=== MATERIAL FOR THIS EXERCISE ===

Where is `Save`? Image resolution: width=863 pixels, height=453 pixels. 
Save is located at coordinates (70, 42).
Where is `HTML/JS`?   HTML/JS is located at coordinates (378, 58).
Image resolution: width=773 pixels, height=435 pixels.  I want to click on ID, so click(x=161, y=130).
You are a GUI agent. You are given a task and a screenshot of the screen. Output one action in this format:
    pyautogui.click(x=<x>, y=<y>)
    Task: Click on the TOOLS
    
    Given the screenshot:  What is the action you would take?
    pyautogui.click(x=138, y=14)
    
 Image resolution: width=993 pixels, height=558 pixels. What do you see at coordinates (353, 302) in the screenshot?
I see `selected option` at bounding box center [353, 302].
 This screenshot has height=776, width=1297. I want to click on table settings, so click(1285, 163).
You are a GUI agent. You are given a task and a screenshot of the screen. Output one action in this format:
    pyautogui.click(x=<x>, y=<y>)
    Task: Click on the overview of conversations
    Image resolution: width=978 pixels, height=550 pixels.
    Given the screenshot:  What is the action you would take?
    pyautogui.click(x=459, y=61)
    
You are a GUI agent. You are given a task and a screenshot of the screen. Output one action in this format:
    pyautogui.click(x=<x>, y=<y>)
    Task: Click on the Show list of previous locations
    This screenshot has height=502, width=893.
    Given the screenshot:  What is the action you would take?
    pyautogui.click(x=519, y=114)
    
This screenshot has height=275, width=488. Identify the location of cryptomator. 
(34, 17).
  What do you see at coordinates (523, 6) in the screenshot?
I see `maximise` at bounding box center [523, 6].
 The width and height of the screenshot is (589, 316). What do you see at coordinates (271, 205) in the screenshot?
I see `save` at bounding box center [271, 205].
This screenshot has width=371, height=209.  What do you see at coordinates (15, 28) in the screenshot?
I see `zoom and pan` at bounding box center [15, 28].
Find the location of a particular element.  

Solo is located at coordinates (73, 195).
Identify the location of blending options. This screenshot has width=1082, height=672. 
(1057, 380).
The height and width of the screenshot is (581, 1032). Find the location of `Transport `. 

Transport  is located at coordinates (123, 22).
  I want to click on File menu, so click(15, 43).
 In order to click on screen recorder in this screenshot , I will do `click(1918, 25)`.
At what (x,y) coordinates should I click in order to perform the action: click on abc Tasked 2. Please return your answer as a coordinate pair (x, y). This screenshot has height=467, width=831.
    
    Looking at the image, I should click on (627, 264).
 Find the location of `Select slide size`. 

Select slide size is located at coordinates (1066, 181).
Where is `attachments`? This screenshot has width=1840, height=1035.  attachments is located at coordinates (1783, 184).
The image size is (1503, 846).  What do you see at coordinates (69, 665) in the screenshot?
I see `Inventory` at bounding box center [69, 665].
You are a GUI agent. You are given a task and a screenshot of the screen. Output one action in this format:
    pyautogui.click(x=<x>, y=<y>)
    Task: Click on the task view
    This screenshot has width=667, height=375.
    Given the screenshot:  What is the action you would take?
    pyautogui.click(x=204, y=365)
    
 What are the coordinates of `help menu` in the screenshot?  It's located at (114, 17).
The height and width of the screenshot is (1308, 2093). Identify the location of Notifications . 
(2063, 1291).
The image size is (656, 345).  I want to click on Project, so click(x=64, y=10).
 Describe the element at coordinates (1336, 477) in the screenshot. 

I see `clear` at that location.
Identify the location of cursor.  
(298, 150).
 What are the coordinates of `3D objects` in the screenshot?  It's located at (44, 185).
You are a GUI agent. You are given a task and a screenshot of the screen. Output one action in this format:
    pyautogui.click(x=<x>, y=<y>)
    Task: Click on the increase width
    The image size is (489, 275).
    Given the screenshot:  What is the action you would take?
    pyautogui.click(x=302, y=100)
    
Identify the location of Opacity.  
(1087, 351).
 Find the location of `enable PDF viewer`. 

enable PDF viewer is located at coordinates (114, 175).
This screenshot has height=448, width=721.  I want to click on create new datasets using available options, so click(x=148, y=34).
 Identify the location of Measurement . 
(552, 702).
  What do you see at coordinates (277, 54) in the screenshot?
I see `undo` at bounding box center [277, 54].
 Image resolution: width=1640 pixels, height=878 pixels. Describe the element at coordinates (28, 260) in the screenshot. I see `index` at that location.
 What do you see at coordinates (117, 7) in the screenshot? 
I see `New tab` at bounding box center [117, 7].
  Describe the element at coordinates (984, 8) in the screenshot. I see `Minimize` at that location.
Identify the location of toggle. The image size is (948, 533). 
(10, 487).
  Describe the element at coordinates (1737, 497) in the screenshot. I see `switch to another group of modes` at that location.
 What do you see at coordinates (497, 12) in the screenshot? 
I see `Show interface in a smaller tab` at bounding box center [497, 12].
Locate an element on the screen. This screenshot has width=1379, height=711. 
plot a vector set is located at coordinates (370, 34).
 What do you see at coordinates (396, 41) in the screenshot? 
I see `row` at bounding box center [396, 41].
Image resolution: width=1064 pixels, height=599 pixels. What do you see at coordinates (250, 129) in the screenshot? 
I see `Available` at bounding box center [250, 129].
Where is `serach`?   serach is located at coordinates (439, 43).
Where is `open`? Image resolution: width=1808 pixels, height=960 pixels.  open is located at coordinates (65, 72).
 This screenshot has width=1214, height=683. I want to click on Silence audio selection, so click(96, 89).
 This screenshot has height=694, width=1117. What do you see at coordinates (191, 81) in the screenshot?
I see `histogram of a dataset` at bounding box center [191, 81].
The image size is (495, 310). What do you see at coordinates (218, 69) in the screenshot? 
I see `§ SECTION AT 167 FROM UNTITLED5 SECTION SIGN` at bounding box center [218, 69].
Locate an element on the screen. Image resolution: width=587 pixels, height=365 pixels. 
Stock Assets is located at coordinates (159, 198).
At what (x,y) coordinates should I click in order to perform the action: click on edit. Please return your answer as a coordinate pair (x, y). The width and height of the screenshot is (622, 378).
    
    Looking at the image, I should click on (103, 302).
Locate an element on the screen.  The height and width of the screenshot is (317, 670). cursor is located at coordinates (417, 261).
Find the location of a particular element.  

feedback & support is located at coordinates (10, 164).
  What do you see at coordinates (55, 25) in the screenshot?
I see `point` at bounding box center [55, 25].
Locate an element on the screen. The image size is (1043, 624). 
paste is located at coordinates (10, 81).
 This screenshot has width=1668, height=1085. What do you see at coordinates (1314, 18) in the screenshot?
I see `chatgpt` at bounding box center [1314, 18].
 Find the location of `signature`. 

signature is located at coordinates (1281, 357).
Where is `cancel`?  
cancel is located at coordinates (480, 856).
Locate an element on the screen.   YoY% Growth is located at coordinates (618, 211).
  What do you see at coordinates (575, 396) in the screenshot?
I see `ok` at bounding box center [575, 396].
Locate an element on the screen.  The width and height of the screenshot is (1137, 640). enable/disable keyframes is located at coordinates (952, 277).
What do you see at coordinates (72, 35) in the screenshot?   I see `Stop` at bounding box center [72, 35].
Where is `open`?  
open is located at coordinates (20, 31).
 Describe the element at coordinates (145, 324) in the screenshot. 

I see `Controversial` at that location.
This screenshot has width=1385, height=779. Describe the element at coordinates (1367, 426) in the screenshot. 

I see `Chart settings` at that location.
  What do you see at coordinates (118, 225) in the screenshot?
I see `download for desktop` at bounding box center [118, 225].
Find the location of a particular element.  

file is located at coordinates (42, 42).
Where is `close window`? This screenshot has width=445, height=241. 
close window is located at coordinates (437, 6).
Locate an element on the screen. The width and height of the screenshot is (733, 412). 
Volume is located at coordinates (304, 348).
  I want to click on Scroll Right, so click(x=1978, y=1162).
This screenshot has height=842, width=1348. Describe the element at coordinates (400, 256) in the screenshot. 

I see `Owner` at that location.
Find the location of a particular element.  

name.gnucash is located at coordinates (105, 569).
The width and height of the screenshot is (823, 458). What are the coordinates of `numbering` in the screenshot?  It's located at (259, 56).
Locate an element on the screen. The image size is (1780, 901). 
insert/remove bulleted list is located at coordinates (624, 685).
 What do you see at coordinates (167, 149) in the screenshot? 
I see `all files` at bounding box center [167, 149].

===

§ STATED GOAL
Copy the records word for word, from their very first line through the line that contains "Image resolution: width=773", including both of those lines.

§ RESULT BELOW
Where is `Save`? Image resolution: width=863 pixels, height=453 pixels. 
Save is located at coordinates (70, 42).
Where is `HTML/JS`?   HTML/JS is located at coordinates (378, 58).
Image resolution: width=773 pixels, height=435 pixels.  I want to click on ID, so click(x=161, y=130).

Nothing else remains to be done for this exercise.